* **Extracted text**:
It is the first such agreement involving the south-east Asian city state and a European nation, and it is hedged with conditions.

But the Singapore government says the deal could serve as a model for future similar arrangements with other European countries – of which the UK is the most obvious.

The agreement will open up “essential travel for business or official purposes via direct flights between both countries”.

According to figures from the European Centre for Disease Prevention and Control (ECDC), Singapore has a vanishingly low incidence of new coronavirus infections – about one-200th of the UK’s and one-50th of Germany’s.

Like other East Asian nations, it has been extremely wary about opening up to visitors from higher-risk locations.

The protocols for entering Singapore have not been published, but they are likely to mirror existing “green lane” arrangements.

They must “electronically submit pre-trip health and travel history declarations and declare his/her accommodation in Singapore via the SG Arrival Card, before departing for Singapore”.

Also before departure to Singapore, they will need a negative Covid-19 PCR test within 72 hours of departure from Germany.

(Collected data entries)
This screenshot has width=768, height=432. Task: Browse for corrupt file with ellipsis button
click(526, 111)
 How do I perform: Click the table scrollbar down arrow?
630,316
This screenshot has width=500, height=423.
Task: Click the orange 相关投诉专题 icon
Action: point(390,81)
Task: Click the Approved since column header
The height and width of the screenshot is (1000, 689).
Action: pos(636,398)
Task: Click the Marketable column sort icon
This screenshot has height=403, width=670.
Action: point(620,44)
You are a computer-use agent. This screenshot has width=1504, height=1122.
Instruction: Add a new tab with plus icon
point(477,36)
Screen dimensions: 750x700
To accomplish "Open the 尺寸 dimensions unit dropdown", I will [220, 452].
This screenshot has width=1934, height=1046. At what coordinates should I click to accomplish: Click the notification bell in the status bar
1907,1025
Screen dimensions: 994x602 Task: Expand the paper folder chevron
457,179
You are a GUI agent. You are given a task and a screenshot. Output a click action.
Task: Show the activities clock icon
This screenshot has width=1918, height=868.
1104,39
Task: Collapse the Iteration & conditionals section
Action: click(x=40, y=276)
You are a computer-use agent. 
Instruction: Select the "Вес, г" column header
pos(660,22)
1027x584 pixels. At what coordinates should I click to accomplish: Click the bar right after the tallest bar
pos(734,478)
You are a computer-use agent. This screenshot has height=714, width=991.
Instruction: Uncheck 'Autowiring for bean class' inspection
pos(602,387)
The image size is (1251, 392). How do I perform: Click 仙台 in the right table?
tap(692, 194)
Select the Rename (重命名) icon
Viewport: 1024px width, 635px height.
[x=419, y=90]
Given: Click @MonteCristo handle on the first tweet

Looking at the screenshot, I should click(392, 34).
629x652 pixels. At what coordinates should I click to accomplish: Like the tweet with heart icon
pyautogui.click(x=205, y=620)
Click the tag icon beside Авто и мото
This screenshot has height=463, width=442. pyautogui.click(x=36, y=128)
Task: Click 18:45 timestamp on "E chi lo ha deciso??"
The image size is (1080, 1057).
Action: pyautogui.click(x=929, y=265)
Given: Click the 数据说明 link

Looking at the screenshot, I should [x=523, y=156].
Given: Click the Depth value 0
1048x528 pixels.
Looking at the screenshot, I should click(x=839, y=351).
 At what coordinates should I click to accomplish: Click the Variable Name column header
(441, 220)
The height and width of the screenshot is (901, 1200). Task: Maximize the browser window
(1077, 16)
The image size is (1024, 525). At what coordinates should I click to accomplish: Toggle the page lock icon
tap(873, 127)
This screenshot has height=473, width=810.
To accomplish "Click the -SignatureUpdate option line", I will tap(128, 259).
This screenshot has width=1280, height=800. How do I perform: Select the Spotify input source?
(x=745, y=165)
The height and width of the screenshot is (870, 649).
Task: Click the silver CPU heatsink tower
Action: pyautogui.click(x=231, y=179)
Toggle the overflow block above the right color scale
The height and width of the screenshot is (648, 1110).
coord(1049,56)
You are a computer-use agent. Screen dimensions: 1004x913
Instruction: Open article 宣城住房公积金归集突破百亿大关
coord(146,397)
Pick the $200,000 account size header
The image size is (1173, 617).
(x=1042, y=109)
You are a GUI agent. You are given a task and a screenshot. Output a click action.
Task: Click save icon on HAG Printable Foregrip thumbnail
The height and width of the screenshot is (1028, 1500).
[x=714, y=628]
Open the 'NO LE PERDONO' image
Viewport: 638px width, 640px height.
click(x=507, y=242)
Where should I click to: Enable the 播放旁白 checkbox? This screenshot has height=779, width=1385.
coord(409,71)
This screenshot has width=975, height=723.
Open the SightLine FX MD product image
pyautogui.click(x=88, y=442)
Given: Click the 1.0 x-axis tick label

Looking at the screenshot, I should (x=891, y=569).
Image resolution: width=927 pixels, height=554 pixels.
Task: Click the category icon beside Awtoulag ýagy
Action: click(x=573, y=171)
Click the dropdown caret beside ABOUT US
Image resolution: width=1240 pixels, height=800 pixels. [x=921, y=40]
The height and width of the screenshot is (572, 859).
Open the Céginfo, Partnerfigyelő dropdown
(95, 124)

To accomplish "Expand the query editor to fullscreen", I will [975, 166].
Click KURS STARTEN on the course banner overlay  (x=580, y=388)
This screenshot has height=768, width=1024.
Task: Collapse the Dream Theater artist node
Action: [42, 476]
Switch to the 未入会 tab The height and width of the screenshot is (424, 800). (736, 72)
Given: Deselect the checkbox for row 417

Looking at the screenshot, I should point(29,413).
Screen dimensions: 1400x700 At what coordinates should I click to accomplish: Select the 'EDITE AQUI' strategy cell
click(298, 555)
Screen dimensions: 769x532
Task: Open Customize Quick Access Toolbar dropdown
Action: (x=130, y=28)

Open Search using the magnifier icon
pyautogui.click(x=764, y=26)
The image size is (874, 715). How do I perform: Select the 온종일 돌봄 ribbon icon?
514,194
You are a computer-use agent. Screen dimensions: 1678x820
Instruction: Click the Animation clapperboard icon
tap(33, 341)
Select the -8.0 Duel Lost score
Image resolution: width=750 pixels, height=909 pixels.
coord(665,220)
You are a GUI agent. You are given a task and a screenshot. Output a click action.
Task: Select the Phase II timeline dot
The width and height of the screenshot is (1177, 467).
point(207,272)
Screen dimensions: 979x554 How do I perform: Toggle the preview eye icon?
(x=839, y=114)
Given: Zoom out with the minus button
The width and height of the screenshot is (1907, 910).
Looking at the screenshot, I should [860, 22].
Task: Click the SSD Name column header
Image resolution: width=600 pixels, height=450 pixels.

* **Exercises**:
**a)** Answer these questions from the text on the Singapore travel agreement.
(i) According to ECDC figures, what fraction of Germany's incidence of new coronavirus infections does Singapore have?
(ii) Through what means must travelers declare their accommodation in Singapore?
(iii) Within how many hours of departure from Germany must the negative Covid-19 PCR test be taken?
**b)** Decide whether each statement agrees with the text on the Singapore travel agreement, answering yes or no and quoting the deciding words.
(i) The protocols for entering Singapore have already been published.
(ii) The agreement opens up essential travel via direct flights between the two countries.
(iii) The Singapore government says the deal could serve as a model for arrangements with other European countries.
**c)** Write what follows in the text on the Singapore travel agreement, beginning after its final sentence.

* **Activity answers**:
**a)**
(i) About one-50th.
(ii) Via the SG Arrival Card.
(iii) 72 hours.

**b)**
(i) No: "The protocols for entering Singapore have not been published"
(ii) Yes: "essential travel for business or official purposes via direct flights between both countries"
(iii) Yes: "the Singapore government says the deal could serve as a model for future similar arrangements with other European countries"

**c)**
They will be tested at Singapore airport on arrival. Their host company or government agency will be responsible for transporting the traveller directly from the airport to the “declared self-sourced accommodation”. 

The arrival will stay there until the result of the test is revealed – whereupon, if it is negative, they can proceed with a “pre-declared controlled itinerary”.

This is restricted to travel between places of business and accommodation, with “limited contact with the community” and the use of taxis banned.

If the test is positive, "the traveller will undergo medical treatment at his/her cost”.

This week Heathrow unveiled a new testing centre which, it is hoped, may be used for mandatory Covid-19 tests prior to departure to a range of destinations.